Laboratorio UNC che utilizza il sequenziamento genetico per svelare i segreti del virus che causa il COVID-19
Data di pubblicazione:COLLINA DELLA CAPPELLA – A studio pubblicato In Rapporti di cella mostra come il sequenziamento genetico di prossima generazione possa tracciare le mutazioni nel virus SARS-CoV-2, il che può effettivamente aiutare con il tracciamento della trasmissione, l’accuratezza dei test diagnostici e l’efficacia del vaccino.
"Una volta ottenuta la sequenza genetica del virus con il sequenziamento di prossima generazione (NGS), è possibile iniziare a porre più domande", ha affermato Dirk Dittmer, PhD, professore di microbiologia e immunologia presso la UNC School of Medicine e autore senior dello studio. . “Dove abbiamo già visto questa sequenza esatta? Proviene da uno stato o paese diverso? Quando è arrivato lì questo paziente e chi altro potrebbe averlo?"

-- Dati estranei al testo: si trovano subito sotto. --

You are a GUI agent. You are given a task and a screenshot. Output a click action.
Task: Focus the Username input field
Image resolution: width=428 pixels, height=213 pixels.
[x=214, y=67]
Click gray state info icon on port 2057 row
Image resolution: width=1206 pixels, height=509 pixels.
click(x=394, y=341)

Dittmer afferma che questo tipo di monitoraggio dei virus è importante anche nei test diagnostici. Gran parte dei test sviluppati per diagnosticare il COVID-19 cercano una porzione della sequenza genetica che causa il nuovo coronavirus. Se tale sequenza muta, il test non è più accurato e i risultati verranno influenzati. Dittmer afferma che nel corso dello studio, il suo team ha trovato variazioni nella sequenza genetica del virus, ma fortunatamente nessuna delle variazioni è stata individuata nella porzione del virus presa di mira nei comuni test diagnostici.
"Siamo però preoccupati per le future mutazioni", ha detto Dittmer. “Mutare è insito nella natura del virus. I cambiamenti in altre aree della sequenza genetica possono non solo interrompere i test, ma ostacolare l’efficacia dei vaccini”.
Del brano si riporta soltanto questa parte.